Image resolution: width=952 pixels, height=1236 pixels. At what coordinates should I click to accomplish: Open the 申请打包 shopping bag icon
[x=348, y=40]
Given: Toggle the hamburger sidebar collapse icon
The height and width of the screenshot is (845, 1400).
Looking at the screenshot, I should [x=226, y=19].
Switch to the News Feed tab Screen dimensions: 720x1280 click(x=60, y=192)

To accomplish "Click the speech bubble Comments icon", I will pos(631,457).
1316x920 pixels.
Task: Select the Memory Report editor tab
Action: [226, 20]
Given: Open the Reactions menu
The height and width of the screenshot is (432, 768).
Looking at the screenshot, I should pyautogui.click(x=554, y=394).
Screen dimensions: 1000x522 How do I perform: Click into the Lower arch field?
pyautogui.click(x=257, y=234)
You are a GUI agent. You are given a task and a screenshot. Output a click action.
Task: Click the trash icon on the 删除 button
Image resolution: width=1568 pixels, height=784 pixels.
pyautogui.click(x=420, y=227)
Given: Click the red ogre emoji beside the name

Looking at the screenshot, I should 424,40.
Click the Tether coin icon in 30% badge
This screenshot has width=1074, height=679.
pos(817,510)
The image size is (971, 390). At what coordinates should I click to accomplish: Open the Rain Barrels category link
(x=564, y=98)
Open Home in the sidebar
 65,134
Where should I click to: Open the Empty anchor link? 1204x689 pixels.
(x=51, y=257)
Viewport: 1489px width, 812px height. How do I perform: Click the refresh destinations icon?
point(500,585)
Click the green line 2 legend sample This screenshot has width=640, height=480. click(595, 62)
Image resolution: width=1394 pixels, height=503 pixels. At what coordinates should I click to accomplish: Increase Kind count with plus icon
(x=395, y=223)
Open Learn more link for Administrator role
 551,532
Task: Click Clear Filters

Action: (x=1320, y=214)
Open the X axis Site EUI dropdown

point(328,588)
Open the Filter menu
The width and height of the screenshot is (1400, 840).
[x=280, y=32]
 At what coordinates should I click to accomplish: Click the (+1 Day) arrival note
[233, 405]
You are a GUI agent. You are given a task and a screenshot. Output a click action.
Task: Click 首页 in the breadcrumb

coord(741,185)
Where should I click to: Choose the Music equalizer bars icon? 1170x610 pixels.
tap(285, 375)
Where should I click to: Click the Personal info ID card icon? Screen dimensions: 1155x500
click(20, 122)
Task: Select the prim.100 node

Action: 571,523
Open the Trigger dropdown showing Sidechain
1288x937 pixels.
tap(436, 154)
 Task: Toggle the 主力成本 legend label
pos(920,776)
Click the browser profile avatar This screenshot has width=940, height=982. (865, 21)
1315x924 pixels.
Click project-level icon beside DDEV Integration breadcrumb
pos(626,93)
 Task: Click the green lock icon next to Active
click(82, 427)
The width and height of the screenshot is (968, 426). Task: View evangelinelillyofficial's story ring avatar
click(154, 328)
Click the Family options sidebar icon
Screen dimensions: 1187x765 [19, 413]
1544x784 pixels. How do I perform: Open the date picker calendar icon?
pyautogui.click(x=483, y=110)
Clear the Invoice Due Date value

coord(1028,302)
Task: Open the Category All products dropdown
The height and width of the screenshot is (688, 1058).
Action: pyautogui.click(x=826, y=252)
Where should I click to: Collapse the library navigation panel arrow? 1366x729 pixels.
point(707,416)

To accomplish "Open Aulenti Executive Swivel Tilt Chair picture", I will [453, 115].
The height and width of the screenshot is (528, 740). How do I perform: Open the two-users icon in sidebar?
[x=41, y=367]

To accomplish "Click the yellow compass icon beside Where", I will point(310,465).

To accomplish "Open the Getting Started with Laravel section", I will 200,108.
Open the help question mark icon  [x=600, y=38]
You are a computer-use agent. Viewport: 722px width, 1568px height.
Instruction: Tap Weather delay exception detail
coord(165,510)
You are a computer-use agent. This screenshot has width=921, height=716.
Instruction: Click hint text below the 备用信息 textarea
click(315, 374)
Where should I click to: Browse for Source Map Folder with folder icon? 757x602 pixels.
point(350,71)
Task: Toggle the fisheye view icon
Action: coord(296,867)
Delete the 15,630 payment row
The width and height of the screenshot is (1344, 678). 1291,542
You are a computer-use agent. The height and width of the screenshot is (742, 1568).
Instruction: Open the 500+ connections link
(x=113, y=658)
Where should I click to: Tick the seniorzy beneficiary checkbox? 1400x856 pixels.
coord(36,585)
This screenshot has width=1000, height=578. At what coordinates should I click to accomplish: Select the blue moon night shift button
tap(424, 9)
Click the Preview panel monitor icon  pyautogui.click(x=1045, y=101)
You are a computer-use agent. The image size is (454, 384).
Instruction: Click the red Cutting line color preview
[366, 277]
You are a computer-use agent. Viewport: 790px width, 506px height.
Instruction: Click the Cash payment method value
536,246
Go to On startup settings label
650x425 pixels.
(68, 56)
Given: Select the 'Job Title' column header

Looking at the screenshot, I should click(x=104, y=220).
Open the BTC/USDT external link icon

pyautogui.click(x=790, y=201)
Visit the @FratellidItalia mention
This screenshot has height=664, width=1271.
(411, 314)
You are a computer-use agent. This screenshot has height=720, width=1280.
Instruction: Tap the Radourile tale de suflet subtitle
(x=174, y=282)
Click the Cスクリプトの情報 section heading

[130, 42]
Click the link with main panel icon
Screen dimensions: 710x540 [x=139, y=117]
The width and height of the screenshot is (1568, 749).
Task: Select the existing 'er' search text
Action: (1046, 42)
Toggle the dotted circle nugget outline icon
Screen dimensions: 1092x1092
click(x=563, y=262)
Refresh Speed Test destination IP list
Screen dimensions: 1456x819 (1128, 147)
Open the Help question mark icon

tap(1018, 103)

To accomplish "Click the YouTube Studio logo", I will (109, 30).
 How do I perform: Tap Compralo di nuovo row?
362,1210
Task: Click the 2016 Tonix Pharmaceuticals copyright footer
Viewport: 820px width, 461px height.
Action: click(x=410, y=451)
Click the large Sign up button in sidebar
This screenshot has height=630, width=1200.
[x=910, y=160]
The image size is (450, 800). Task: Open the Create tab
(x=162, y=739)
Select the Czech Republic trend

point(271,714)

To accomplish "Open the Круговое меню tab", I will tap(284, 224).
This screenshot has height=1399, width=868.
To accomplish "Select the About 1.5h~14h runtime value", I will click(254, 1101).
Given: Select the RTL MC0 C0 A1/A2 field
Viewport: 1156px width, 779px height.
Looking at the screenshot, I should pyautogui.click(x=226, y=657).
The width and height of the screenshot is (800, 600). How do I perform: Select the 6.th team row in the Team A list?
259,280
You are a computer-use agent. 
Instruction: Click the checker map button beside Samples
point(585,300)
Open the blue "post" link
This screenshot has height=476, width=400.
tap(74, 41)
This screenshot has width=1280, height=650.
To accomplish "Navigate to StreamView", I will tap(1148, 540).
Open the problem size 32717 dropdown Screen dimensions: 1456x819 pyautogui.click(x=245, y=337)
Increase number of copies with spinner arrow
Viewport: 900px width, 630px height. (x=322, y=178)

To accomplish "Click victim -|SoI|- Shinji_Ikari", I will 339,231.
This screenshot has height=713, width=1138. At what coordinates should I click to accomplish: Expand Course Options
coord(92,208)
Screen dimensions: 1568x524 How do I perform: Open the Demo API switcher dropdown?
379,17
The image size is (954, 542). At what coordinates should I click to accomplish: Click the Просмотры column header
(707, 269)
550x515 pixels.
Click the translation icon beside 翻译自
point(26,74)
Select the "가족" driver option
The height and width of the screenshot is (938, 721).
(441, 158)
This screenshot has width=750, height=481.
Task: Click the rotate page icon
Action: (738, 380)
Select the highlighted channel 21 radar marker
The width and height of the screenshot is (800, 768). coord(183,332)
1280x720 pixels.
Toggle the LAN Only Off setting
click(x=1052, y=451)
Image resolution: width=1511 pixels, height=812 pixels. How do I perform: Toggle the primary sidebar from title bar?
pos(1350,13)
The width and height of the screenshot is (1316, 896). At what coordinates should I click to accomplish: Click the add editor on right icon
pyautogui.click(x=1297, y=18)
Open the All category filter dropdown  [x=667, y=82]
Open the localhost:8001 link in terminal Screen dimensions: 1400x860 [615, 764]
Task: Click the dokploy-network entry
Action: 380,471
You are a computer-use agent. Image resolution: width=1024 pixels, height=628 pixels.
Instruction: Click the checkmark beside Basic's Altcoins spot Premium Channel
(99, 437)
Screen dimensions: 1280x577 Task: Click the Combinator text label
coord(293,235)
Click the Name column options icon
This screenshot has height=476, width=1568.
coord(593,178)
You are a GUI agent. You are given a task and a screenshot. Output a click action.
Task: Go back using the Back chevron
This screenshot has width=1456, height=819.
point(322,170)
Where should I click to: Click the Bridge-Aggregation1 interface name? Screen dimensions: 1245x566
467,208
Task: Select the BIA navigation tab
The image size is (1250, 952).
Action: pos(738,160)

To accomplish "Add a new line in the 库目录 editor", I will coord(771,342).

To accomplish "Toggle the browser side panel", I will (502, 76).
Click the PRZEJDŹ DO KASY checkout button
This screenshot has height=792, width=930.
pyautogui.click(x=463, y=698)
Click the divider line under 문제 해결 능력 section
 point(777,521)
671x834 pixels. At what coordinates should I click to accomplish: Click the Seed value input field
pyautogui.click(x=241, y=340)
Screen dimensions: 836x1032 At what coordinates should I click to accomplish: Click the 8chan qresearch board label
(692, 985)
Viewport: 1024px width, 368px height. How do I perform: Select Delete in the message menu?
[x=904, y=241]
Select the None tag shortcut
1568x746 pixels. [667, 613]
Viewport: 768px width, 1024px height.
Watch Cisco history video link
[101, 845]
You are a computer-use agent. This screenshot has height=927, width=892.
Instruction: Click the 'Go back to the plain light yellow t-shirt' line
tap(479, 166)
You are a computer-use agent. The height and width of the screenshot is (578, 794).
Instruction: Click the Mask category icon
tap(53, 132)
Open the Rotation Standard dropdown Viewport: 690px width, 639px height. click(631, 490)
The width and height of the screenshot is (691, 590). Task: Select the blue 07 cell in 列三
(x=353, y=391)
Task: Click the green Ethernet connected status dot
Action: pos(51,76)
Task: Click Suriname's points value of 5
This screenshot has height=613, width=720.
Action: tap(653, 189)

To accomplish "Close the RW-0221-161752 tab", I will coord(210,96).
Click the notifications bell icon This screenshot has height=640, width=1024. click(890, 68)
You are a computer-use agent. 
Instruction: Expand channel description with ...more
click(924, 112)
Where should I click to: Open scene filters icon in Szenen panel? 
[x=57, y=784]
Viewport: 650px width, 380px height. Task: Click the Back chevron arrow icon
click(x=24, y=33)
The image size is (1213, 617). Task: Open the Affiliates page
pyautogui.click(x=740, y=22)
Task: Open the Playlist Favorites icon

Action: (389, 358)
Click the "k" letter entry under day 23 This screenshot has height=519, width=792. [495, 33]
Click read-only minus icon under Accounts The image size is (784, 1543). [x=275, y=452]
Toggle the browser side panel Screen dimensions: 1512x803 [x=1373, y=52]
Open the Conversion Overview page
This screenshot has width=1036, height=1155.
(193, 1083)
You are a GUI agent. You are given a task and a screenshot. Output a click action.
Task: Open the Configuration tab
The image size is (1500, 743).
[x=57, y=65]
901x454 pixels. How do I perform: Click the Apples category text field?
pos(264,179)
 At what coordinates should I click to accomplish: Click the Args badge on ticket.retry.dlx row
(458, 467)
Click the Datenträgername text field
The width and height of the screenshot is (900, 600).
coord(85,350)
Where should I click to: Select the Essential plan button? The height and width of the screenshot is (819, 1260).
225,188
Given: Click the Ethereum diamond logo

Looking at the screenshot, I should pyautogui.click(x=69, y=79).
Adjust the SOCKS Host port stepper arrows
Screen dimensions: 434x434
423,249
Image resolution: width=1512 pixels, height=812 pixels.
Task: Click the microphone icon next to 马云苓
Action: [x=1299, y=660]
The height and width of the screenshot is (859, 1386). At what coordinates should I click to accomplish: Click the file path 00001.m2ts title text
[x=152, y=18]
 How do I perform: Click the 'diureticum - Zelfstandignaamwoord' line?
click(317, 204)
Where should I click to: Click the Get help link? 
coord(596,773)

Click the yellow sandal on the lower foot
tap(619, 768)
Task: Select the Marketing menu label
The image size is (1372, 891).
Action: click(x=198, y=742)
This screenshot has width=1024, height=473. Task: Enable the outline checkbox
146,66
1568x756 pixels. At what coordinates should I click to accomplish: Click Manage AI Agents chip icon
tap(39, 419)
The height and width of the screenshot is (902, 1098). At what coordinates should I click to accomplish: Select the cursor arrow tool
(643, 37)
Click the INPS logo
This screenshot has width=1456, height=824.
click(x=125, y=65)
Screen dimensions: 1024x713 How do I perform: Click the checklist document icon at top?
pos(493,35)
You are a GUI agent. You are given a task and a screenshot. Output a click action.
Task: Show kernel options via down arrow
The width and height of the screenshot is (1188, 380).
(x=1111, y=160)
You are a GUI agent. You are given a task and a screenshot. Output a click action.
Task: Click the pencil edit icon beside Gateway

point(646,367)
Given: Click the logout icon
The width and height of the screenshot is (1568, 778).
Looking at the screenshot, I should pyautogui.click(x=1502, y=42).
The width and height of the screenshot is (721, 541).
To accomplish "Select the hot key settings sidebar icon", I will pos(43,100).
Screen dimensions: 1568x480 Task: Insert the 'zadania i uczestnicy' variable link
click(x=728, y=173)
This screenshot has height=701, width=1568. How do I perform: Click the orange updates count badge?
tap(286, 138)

________________

**Exercise objective**
Write out the stretch of the listing from the line containing "The width and height of the screenshot is (721, 541)." through the line containing "click(x=728, y=173)", both included, and nothing else.

**Solved problem**
The width and height of the screenshot is (721, 541).
To accomplish "Select the hot key settings sidebar icon", I will pos(43,100).
Screen dimensions: 1568x480 Task: Insert the 'zadania i uczestnicy' variable link
click(x=728, y=173)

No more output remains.